Exercise task
Return the lines from the records verbatim, beginning at the line that contains "The image size is (739, 1600)." and stopping after the line that contains "Action: pyautogui.click(x=560, y=199)".

Data provided
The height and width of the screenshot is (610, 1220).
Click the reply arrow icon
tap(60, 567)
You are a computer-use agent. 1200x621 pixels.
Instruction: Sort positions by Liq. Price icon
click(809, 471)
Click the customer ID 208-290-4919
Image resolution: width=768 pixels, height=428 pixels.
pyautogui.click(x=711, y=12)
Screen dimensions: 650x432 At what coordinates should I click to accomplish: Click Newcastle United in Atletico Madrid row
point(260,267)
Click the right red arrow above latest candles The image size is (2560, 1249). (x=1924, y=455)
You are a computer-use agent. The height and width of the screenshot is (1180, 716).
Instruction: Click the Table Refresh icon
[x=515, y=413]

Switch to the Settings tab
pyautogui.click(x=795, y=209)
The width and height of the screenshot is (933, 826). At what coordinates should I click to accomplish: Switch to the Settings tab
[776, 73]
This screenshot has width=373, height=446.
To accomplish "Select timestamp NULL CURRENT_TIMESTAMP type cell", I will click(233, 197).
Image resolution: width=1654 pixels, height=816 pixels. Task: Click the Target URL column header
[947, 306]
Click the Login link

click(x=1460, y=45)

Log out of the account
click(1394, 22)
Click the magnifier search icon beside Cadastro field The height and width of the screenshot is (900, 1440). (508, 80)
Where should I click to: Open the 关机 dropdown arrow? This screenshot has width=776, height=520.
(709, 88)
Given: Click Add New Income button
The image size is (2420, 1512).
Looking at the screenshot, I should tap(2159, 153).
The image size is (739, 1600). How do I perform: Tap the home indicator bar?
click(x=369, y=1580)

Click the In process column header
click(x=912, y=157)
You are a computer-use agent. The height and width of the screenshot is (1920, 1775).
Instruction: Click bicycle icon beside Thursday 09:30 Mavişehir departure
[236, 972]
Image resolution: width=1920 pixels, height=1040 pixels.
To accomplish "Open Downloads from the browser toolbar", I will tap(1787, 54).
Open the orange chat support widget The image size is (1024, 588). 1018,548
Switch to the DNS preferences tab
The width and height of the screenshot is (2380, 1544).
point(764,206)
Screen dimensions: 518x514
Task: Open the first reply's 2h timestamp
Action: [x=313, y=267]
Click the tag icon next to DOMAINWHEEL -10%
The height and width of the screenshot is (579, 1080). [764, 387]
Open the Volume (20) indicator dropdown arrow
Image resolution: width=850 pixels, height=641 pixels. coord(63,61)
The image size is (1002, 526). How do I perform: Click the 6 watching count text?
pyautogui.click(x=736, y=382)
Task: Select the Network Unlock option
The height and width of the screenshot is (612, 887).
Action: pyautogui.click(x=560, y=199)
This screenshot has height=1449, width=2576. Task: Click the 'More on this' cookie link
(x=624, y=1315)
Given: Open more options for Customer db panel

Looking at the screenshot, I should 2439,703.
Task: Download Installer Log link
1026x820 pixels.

Output for this task
The image size is (739, 1600). How do I perform: Tap the home indicator bar?
click(x=369, y=1580)

Click the In process column header
click(x=912, y=157)
You are a computer-use agent. The height and width of the screenshot is (1920, 1775).
Instruction: Click bicycle icon beside Thursday 09:30 Mavişehir departure
[236, 972]
Image resolution: width=1920 pixels, height=1040 pixels.
To accomplish "Open Downloads from the browser toolbar", I will tap(1787, 54).
Open the orange chat support widget The image size is (1024, 588). 1018,548
Switch to the DNS preferences tab
The width and height of the screenshot is (2380, 1544).
point(764,206)
Screen dimensions: 518x514
Task: Open the first reply's 2h timestamp
Action: [x=313, y=267]
Click the tag icon next to DOMAINWHEEL -10%
The height and width of the screenshot is (579, 1080). [764, 387]
Open the Volume (20) indicator dropdown arrow
Image resolution: width=850 pixels, height=641 pixels. coord(63,61)
The image size is (1002, 526). How do I perform: Click the 6 watching count text?
pyautogui.click(x=736, y=382)
Task: Select the Network Unlock option
The height and width of the screenshot is (612, 887).
Action: pyautogui.click(x=560, y=199)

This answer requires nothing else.